Imagine history like you would a memory

This is my post for day 3 of the Inkhaven writing retreat.

I think I’ve been making a mistake when learning history.

I rely strongly on visualization when I think. When I read fiction, I will naturally visualize everything happening. It doesn’t really even feel like an option; it just feels like part of what it means to be reading. It’s not photo-realistic or anything. In fact, it has the same kind of blurry sense that dreaming has. I assume it’s the exact same machinery.

When I read about history, I do the same thing. I naturally visualize the people and events that I’m reading about. Because, again, that just feels like part of what it means to be reading and understanding the content.

At some point it occurred to me that this modality of visualizing is, for me, different from what happens when I visually recall memories. It has a different feeling somehow. And maybe a different visual style; it’s hard to tell.

I would like to say that this realization happened from something like watching a historical movie, or seeing some of those colorized historical photos.

Photo credit

But I’m pretty sure that it actually happened because I’m now old enough that some of my actual memories are becoming historically relevant.

I’m being confronted with video from 9/11, or depictions of floppy disks, or visual styles changing and being like — hey, hang on. That’s not a historical artifact, that’s a thing that actually hap– and then, yeah, realizing that I’m that old. The quality of photography and video also changed noticeably as I grew up. So I can look at my own childhood photos and realize that even though they have a colorization characteristic of a particular decade, they did in fact happen, and I can compare that to my memories of them happening.

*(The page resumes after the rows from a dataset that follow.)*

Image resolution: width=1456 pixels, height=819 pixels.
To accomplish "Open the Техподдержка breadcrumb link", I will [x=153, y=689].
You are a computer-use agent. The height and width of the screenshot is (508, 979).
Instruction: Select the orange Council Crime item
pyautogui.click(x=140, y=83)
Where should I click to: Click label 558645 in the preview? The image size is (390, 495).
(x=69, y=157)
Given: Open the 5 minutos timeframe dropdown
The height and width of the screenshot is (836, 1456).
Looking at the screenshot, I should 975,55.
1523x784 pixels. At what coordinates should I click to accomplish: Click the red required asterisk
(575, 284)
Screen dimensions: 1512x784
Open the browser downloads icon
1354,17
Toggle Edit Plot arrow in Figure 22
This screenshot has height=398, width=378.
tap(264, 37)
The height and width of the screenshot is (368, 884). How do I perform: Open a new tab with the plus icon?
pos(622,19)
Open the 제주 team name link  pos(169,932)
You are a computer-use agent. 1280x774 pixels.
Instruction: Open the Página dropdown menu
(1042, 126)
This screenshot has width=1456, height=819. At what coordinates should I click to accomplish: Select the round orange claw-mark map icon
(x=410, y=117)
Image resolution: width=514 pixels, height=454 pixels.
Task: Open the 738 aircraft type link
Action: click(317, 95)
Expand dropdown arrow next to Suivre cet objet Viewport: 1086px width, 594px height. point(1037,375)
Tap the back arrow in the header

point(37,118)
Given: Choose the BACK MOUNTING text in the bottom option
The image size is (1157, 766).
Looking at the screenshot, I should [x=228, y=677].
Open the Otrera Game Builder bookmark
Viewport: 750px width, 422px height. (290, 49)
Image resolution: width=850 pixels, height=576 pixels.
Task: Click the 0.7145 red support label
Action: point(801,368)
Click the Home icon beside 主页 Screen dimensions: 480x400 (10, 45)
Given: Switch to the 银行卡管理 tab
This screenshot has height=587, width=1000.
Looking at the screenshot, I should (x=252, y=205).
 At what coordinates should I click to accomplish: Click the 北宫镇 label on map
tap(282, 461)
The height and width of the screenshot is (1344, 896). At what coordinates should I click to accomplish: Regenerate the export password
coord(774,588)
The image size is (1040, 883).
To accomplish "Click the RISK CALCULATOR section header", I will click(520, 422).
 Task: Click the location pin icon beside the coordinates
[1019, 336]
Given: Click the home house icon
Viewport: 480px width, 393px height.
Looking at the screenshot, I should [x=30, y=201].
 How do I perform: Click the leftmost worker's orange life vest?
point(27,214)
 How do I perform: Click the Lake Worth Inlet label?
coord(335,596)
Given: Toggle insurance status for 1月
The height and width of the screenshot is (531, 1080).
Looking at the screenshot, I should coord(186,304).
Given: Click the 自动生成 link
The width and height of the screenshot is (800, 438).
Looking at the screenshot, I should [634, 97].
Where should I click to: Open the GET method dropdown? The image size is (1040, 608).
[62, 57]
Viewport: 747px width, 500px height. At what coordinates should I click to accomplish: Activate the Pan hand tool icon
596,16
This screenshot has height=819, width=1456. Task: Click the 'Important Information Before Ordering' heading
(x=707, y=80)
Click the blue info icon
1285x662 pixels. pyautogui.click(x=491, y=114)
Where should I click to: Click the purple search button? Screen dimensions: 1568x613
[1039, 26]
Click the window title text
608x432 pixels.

So it has occurred to me that I could try to extrapolate this effect in the opposite mode. (Of course, you can also try this even if you’re not old.) When you read about Darwin, don’t think of that one picture we’ve all seen where he has a long beard. Just try to imagine some actual professor you had, and maybe he happens to have a beard. Somehow, when I say to myself “visualize this as if you remember it” I get an actually different experience in my brain.

It makes it easier for the history I’m learning to connect up to all the mental models and beliefs I already have about real people that I have experienced. I’m more likely to consider that perhaps certain people throughout history may have been autistic like some of my friends, or warmly charismatic like some other friends, or narcissistic demagogues like some people whose choices I may have been witnessing unfold on the news in real time.

This bridging obviously gets way harder if the history in question is further away from my experience. If I wanted to really truly feel the cruelty of King Ashurbanipal slaughtering his enemies from a chariot, I’d have to do a fair bit of work to bring up the right “memory” visual. Not only because the chariots & armor would be foreign to me, but also because I’ve never seen anyone get slaughtered.

I probably can’t afford to do this for all the history I read, but I think it’s very valuable to do so for a select sample. I want my models of history to be fully integrated with my models of my life experiences. Human nature was not different in the past. I want to have fully informed beliefs about things like what disasters may come, and what people’s responses to that might look like.